(Task prompt): Which lines in the records below include the word "agent"? Report each of them in full.

(Extracted material):
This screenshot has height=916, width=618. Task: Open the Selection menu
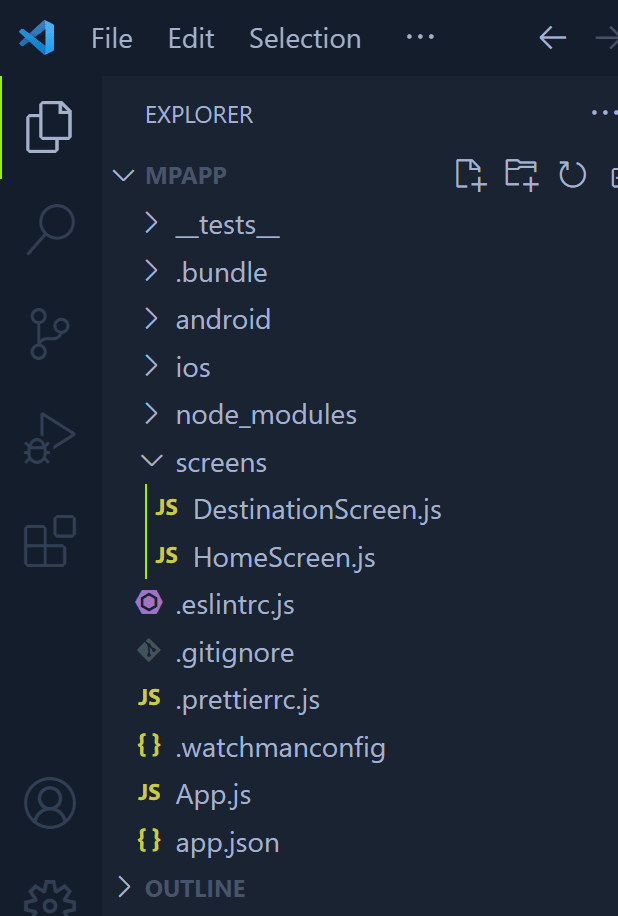coord(305,38)
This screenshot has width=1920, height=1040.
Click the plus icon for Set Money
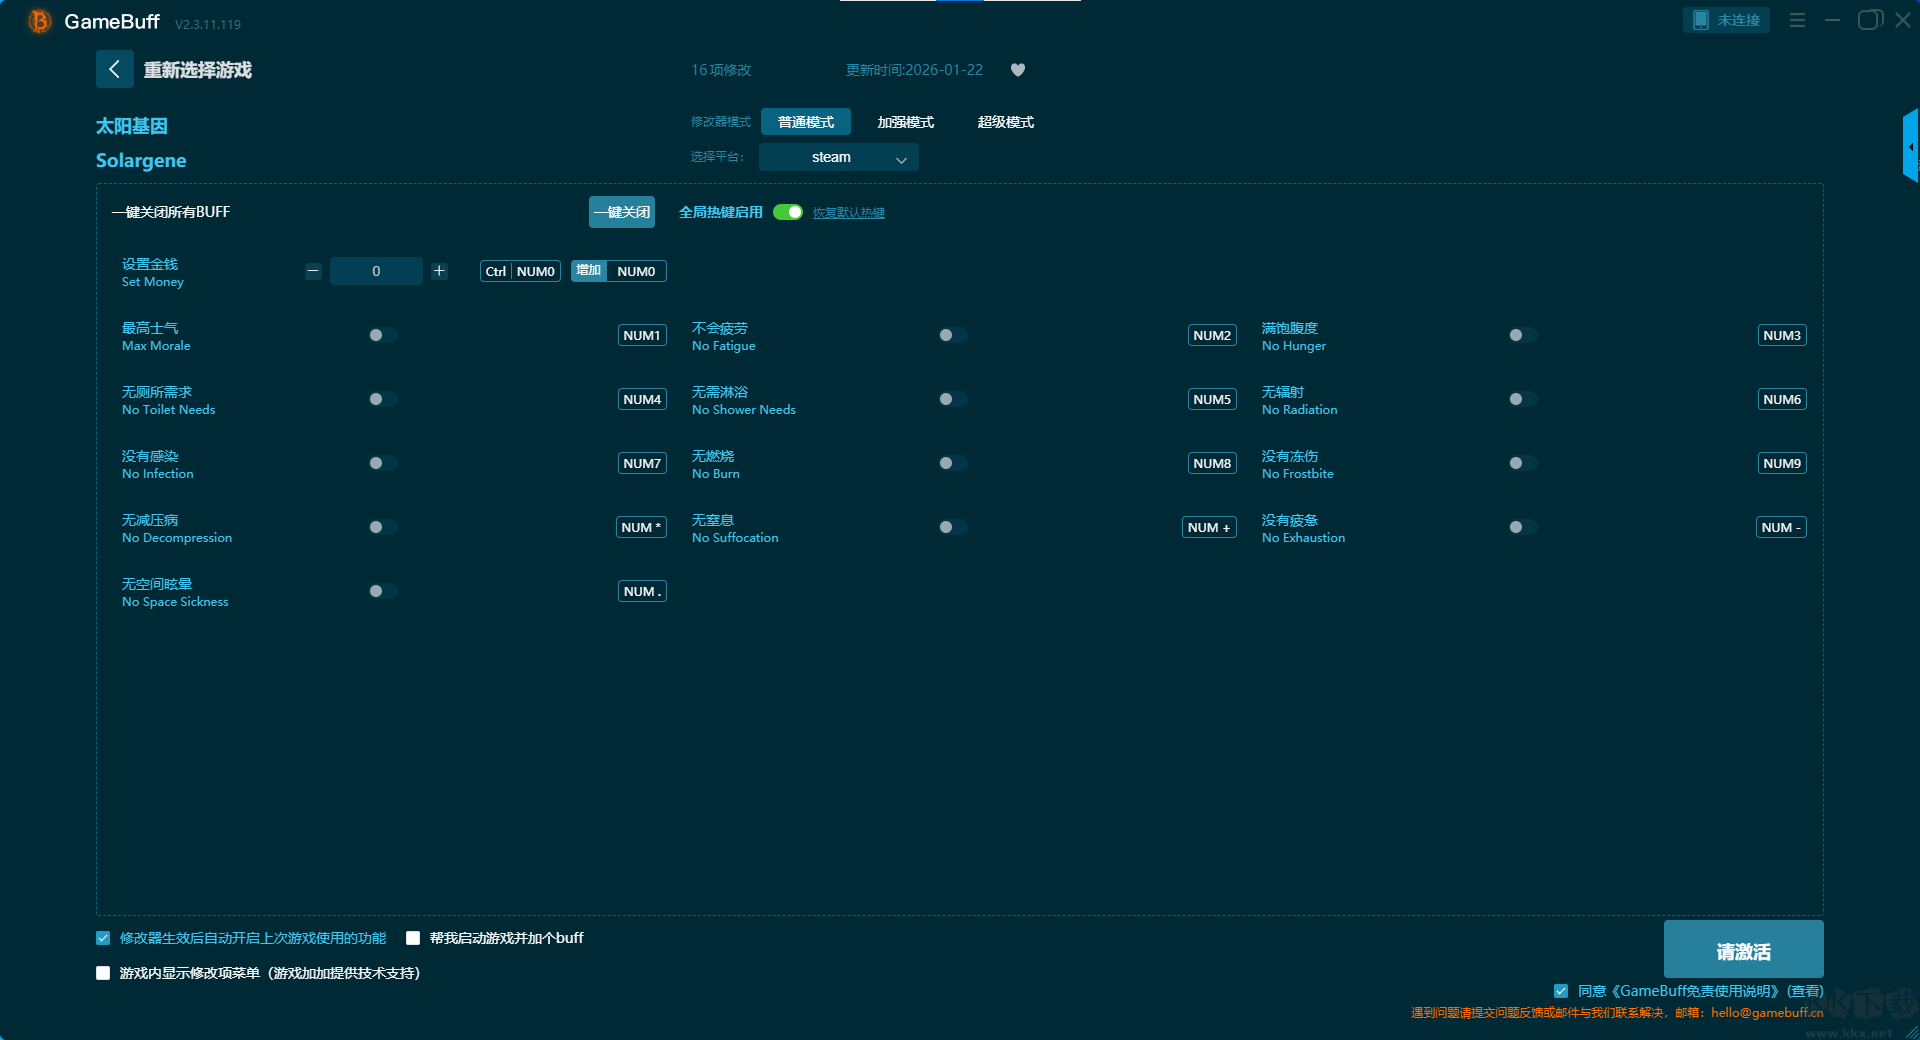[x=439, y=271]
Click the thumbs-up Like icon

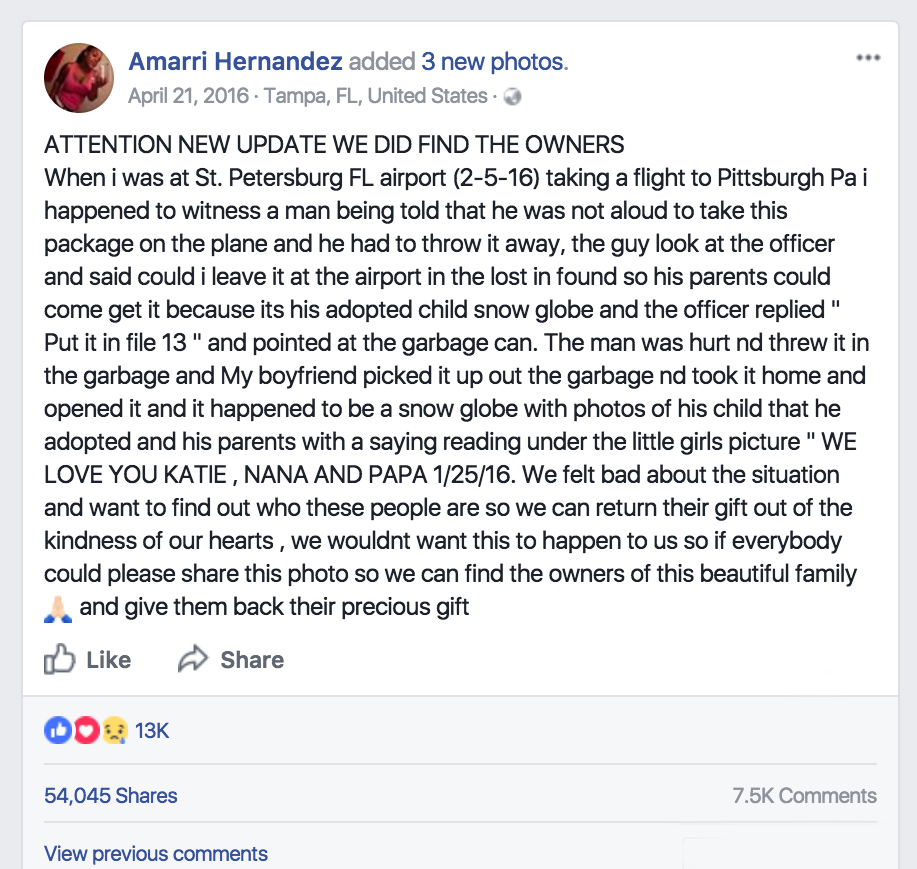point(60,660)
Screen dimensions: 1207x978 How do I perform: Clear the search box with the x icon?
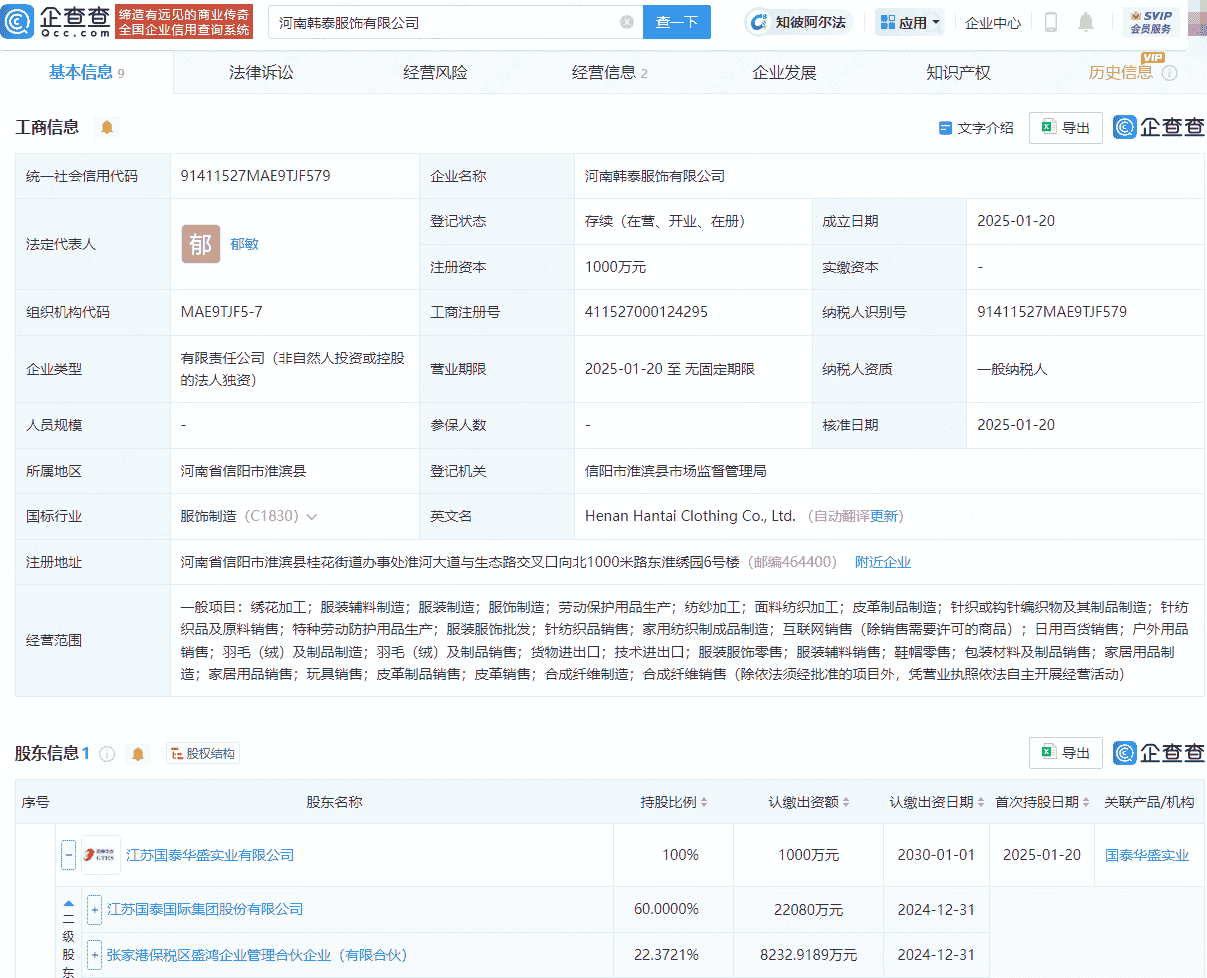tap(627, 21)
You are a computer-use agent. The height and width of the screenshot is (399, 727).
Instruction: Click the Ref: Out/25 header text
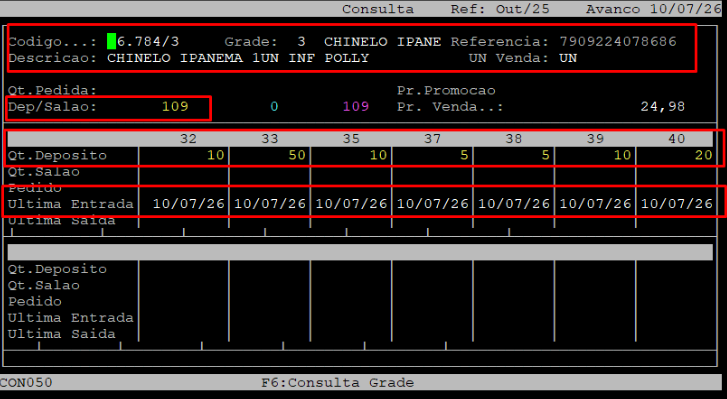500,9
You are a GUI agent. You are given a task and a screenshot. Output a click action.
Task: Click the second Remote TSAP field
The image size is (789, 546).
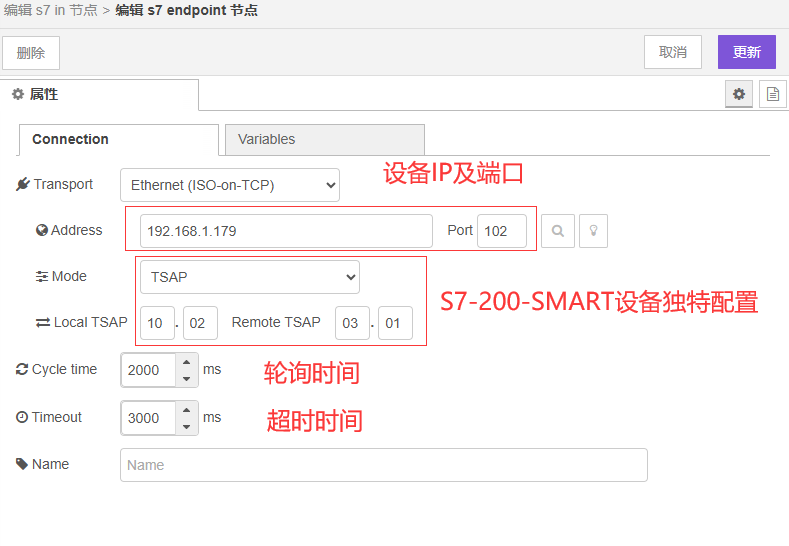tap(395, 323)
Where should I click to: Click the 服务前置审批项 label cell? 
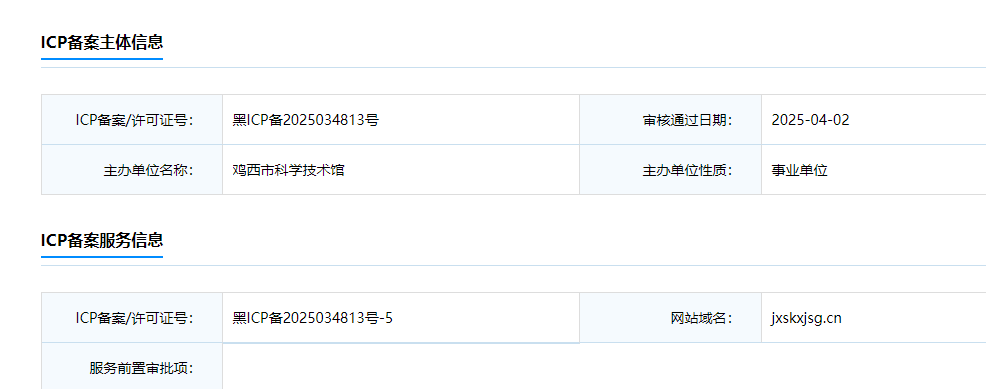tap(132, 368)
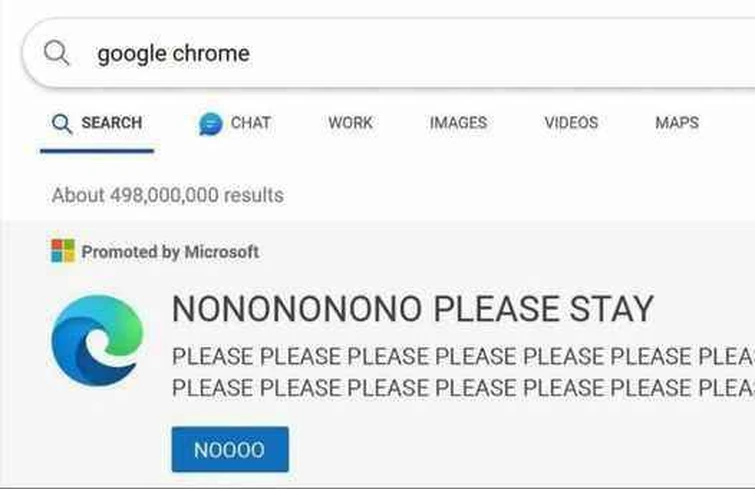Image resolution: width=755 pixels, height=489 pixels.
Task: Go to the MAPS tab
Action: pos(677,123)
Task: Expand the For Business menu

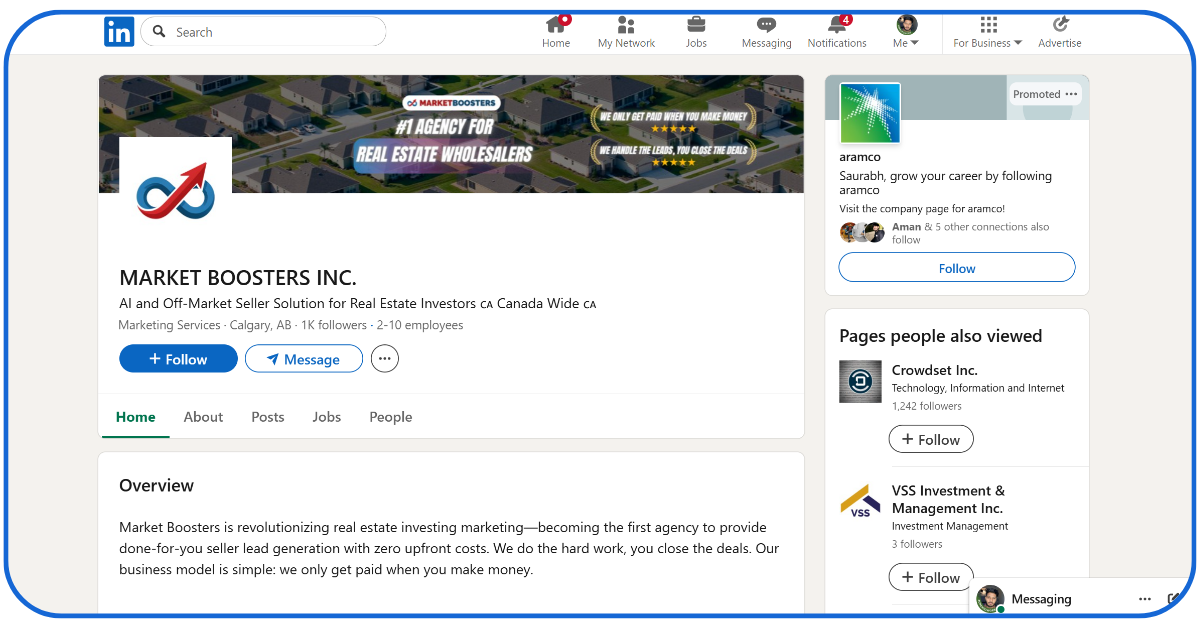Action: click(987, 32)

(Answer section):
You are a computer-use agent. The height and width of the screenshot is (399, 727).
You are a GUI agent. You are given a task and a screenshot. Output a click action.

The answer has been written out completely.